Frankl further reasoned that ‘meaning’ was a subjective question, and each person was responsible for defining his or her own. And although suffering wasn’t necessary for meaning, one could find purpose in pain by keeping in mind that the ability to choose one’s response or attitude to a situation was a final, un-confiscate-able freedom – a very stoic teaching.

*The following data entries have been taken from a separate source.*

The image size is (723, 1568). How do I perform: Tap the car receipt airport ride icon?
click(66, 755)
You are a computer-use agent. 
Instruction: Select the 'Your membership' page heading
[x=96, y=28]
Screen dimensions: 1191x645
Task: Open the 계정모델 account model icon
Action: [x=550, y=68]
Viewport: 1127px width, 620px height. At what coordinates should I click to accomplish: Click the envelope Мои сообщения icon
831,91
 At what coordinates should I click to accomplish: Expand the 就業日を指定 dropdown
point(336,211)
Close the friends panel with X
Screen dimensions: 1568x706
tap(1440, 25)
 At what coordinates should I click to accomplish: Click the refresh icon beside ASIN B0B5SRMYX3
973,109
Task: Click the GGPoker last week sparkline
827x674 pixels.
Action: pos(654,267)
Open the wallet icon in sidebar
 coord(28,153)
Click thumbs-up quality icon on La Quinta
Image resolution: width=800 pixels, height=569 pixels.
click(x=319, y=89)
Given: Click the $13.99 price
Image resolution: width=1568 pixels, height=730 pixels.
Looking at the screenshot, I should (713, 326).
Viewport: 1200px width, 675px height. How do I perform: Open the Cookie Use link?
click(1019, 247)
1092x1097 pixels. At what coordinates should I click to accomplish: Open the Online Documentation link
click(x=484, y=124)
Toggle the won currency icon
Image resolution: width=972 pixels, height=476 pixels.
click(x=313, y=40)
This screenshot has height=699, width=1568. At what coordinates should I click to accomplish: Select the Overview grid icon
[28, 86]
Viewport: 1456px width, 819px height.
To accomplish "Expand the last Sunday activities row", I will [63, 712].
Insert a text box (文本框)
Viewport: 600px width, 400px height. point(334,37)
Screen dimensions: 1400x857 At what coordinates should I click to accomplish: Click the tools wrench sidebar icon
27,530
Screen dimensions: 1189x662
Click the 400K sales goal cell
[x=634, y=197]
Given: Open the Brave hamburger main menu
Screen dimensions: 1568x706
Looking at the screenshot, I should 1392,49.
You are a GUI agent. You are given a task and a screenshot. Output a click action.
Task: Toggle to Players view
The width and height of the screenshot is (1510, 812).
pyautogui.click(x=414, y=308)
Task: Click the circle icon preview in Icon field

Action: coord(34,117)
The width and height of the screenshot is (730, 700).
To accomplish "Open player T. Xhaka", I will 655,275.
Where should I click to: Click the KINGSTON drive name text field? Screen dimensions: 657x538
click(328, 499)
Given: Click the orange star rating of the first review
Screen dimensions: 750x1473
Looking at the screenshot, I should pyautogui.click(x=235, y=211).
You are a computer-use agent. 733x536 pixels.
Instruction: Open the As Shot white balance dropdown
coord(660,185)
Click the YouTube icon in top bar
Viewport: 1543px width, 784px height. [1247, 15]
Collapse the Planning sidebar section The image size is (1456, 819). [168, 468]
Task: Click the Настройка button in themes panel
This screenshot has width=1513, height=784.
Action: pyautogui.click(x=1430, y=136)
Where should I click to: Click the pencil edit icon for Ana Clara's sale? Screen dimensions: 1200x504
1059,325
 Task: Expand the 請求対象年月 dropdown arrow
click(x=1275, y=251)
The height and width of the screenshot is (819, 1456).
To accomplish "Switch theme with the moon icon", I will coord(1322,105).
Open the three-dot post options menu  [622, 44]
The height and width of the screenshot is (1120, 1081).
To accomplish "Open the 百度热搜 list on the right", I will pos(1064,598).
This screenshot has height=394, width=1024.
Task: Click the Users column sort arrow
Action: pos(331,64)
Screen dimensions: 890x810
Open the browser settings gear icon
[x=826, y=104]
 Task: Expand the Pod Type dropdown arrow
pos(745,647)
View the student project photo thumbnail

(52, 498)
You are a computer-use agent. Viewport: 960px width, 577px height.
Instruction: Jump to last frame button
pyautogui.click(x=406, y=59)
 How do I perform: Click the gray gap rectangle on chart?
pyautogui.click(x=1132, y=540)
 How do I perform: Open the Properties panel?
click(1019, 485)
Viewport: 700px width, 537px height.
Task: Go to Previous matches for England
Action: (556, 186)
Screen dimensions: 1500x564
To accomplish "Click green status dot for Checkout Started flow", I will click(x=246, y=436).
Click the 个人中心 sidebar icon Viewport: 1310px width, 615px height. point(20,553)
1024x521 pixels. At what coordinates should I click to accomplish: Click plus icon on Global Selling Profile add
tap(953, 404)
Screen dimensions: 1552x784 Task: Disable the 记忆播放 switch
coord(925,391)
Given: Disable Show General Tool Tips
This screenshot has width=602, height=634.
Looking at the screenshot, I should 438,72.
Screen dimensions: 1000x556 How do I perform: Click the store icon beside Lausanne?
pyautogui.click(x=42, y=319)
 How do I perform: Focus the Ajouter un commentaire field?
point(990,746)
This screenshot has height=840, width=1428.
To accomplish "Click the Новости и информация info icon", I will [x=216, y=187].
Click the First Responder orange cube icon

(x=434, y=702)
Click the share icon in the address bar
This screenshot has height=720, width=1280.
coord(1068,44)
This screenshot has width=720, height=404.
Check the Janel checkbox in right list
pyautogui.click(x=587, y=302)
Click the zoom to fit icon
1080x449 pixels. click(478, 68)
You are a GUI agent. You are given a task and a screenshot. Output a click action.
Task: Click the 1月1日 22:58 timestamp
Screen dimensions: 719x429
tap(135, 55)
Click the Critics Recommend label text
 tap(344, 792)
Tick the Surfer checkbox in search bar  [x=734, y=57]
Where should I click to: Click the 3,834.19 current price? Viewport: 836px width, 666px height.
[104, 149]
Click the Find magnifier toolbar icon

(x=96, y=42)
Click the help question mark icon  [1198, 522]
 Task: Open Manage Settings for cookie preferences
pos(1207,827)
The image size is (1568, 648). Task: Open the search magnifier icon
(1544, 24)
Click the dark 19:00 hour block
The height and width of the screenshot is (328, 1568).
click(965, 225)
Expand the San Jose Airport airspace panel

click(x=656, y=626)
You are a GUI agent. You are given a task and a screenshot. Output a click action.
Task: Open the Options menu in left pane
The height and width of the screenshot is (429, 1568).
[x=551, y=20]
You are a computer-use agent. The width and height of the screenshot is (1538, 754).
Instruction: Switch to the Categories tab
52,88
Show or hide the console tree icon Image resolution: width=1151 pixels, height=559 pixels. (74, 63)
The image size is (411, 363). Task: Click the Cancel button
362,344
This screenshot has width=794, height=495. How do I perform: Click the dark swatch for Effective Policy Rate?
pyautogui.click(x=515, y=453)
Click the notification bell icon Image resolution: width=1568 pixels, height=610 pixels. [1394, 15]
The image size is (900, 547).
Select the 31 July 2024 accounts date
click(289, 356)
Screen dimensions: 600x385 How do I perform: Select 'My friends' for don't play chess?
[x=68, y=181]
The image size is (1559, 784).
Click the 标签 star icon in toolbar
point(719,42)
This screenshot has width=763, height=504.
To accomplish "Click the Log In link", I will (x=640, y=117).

“It was my turn. Somebody whispered to me that to be sent to the right would mean work, the way to the left being for the sick and those incapable of work, who would be sent to a special camp. I just waited for things to take their course, the first of many such times to come. My haversack weighed me down a bit to the left, but I made an effort to walk upright. The SS man looked me over, appeared to hesitate, then put both his hands on my shoulders. I tried very hard to look smart, and he turned my shoulders very slowly until I faced right, and I moved over to that side.”

– Viktor Frankl


Actionable insights

> Every person is individually responsible for forging his or her own meaning out of life. Frankl: “What matters, therefore, is not the meaning of life in general but rather the specific meaning of a person’s life at a given moment. To put the question in general terms would be comparable to the question posed to a chess champion: ‘Tell me, Master, what is the best move in the world?’ There simply is no such thing as the best or even a good move apart from a particular situation in a game and the particular personality of one’s opponent. The same holds for human existence.”

> Consider paradoxical intention as a solvent to outcome-attachment or anxiety. Although I’m not sure of it’s current clinical usage, Frankl recommends it as a key technique of logotherapy. It involves amplifying your feelings of anxiety – whether towards a stutter, insomnia or driving etc – in order to satirise and expose their irrationality.